Ich war neun Jahre alt, als ich befreit worden bin – richtig alt.
Ruth Melcer
Über 150 Schulklassen aus ganz Bayern waren mit dazugeschaltet. Frau Melcer erreichte also eine große Zahl junger Menschen, die derzeit selbst miterleben, wie der Antisemitismus in Deutschland wieder sichtbar wird. Wieder haben Jüdinnen und Juden Angst.
Vier Jahre war Ruth alt, als die Wehrmacht Polen überfiel. Damit endete ihre Kindheit, kurz nachdem sie begonnen hatte. Zunächst konnte die Familie fliehen, doch nach einem Leben im Ghetto wartete das Arbeitslager und wenig später das Vernichtungslager Ausschwitz.
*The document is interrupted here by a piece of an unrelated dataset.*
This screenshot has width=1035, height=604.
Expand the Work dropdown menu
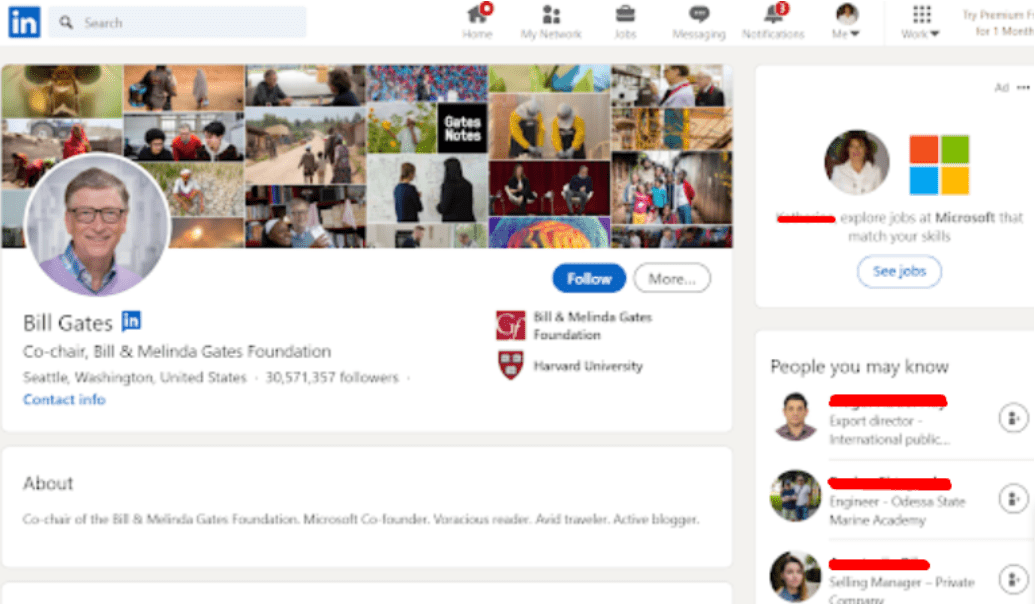point(921,22)
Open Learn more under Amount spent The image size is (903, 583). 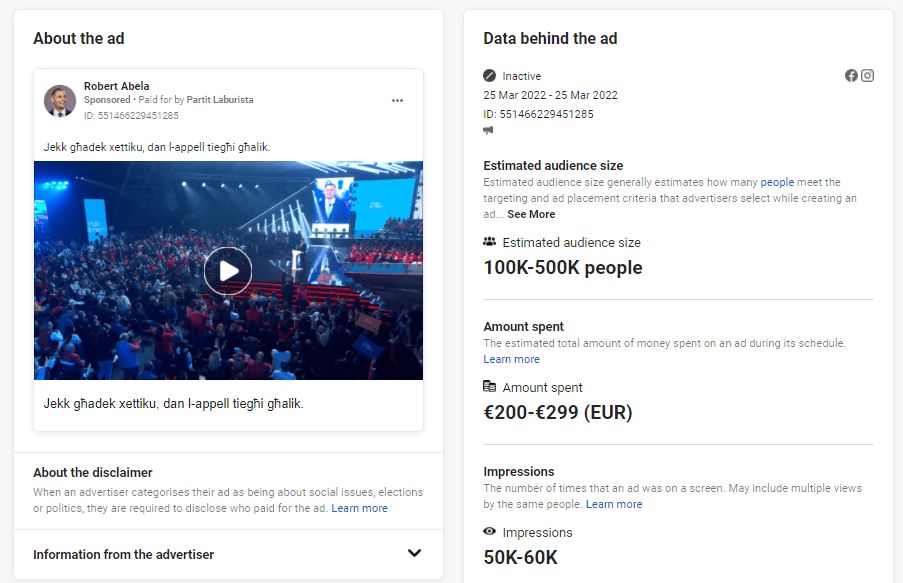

Nur mit Hilfe anderer Gefangener konnte sich Ruth vor den SS-Soldaten verstecken und notdürftig mit Nahrungsmitteln, die ohnehin knapp waren, versorgt werden. So blieb sie am Leben und viel nicht dem berüchtigten Joseph Mengele in die Hände.
Nur durch die Beschäftigung mit der Vergangenheit kann die Gegenwart verstanden, können komplexe Sachverhalte durchdrungen und andere Sichtweisen nachvollzogen werden. Dieser Verantwortung müssen wir gerecht werden.